I work from home – have an office on the terrace, which really, I should give the husband the credit for. He’s been advocating turning the dump room into, what he first envisioned, a “treaty room” for years now – the backstory is that he’d read about how President Obama withdrew into his treaty room every night, a room where Michelle only “popped in” sometimes. Every since he’d been dreaming of creating such a utopian space for himself – a room of his own, one to which his wife had limited access.
Except, that’s not quite it turned out. Quite ironically, the person who had opposed it the most (aka, yours truly) is the one who is now using it as an office. Why did I oppose it? I’ll tell you why. It was a dump-what-you-don’t-want-to-deal-with room, where I put all that that I didn’t want to deal with out of sight – stuff that requires time to sift through and some nerve to dispose (nostalgia can be extremely clutter-inducing). Having said that, the room was not all dump. It was, as I often said, a space of organized chaos, since I knew where things were, largely.

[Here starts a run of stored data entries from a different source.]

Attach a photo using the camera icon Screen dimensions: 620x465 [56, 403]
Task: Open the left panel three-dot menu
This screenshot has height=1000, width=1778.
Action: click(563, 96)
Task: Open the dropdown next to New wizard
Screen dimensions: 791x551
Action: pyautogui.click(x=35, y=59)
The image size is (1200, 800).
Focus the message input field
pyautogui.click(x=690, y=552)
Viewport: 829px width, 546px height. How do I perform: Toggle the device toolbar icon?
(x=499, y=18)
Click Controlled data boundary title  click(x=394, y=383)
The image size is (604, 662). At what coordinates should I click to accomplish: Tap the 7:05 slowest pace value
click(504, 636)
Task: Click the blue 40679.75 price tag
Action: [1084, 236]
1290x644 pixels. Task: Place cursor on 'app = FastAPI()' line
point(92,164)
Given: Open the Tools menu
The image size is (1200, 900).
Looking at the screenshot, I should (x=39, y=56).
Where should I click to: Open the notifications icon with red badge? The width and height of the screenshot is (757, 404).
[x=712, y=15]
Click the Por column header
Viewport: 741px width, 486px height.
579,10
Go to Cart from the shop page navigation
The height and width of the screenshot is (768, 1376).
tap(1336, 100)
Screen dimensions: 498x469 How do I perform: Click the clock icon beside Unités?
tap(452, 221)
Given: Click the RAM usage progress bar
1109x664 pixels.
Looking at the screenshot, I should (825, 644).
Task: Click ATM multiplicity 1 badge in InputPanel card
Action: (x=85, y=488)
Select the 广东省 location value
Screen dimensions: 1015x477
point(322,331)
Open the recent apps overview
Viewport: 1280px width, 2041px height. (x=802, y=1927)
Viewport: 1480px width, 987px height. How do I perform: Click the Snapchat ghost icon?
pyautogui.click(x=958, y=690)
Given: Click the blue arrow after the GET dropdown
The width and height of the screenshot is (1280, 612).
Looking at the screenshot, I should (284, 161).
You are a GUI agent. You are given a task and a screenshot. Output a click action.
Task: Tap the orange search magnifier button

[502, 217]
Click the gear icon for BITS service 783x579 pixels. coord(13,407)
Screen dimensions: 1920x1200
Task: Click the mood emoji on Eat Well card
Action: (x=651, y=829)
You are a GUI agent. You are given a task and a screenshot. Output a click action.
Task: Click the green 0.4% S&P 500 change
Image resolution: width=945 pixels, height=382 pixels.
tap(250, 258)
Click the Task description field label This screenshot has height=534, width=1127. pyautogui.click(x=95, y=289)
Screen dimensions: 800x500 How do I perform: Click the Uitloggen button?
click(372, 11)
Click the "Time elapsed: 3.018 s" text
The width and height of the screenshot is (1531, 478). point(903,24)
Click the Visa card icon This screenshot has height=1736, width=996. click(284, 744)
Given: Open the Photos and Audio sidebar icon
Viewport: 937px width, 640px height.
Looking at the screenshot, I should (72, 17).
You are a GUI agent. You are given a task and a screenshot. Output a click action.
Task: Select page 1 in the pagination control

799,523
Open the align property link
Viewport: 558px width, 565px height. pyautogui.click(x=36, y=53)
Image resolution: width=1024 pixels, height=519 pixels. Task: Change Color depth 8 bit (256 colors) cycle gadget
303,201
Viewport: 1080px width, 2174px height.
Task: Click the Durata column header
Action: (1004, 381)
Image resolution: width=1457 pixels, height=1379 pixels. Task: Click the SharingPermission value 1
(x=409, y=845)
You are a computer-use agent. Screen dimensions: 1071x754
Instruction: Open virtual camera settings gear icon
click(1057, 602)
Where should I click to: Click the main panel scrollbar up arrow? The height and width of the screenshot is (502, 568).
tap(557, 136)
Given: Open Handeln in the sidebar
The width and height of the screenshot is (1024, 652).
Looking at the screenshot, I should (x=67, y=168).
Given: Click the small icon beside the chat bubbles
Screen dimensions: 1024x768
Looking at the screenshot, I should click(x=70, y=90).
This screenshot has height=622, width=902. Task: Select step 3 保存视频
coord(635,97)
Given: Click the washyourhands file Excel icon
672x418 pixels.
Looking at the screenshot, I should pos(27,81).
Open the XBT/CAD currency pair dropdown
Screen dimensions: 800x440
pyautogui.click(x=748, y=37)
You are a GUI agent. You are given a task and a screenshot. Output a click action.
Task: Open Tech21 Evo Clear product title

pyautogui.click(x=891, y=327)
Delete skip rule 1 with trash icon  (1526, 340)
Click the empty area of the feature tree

It also served a functional purpose. I had four steel almirahs (ok, Godrejes) stuffed with woollens, which I took out once a year in the hope that I’d wear them. I wore some, while others I ferried up and down in a pointless exercise of clearing cupboards, only to clear them again, two months later. Global warming is really at our doorstep (Trump should come to India to believe that climate change is real). Still, it was something that needed to be done, because winter did make it’s late, if feeble, entry. So, each year I assiduously retrieve the family’s woollens with great alacrity in the hope that the winter would have a spine and give us a few months of relief from the inclement summer (we like winter in this part of the world. If you are wondering why, spend one summer here. If Shelly lived in India, then the famed ‘Ode to the West Wing’ lines would’ve been written in quite the reverse – “If summer comes can winter be far behind?”).
Anyway, I digress. Point is we cleaned out the room, which was the husband’s idea, and sure it was a great one. However, there’s a good reason I resisted doing so all these years – because the execution was carried out by yours truly. Great ideas must be backed by equally great efforts! Also, the room, for all its chaos, had its benefits – it was out of my sight, and I could dump what I didn’t want to deal with – which was a lot. In redoing it, I had to think about making room for all the stuff I did not wish to clear – aka the winter clothes (which now lie in another room, which too had to be redone to accommodate the almirahs. I now have to perform twists and turns to open them in that room (much smaller) to get out the woollens, especially when the husband is going on a trek and casually askes for his jacket and thermal socks). And now for the best part – the room was stuffed with not only our just-in-case-you-need-it- clutter, but also the mother-in-law’s equally worthless possessions from the years gone by. So, while the husband, in a moment of extreme, if foolish, insouciance, gave me carte blanche to “throw or give it all away”, I wasn’t sure he had quite thought it through. He hadn’t, as it turned out. There was much gnashing of teeth at the discovery of memories having been “cleared away heartlessly” .
Anyhow, the room is now an office-cum-library, which I use as an office. I have often thought of installing booby traps at the door, because the assortment of people I want to get away from can still reach me there, though it’s better than being smack in the middle of the action.
Working from home can be challenging and requires discipline – not only your own, but that of people around you, which is harder than you think (the mamajis drop in at the exact time when you are on a call with a client, as your mother-in-law comes running to you for lunch arrangements). When you are physically available, as opposed to a phone-call away, things are very different. If you are working from home – no matter how separate your workplace is – you are forever vulnerable to the vagaries of all sorts of people – including to that of your children (they won’t call dad in the office but come scampering into your home office to resolve urgent matters, like the ownership of a pen or who hit whom first).
So, while the best place for me to work is my office, it ain’t quite the treaty room I had secretly hoped it would become, in a strange twist of fate. The moment my work gets some traction (meaning funds) I plan on moving into an office. Maybe then the room can go back to the person it was originally meant for!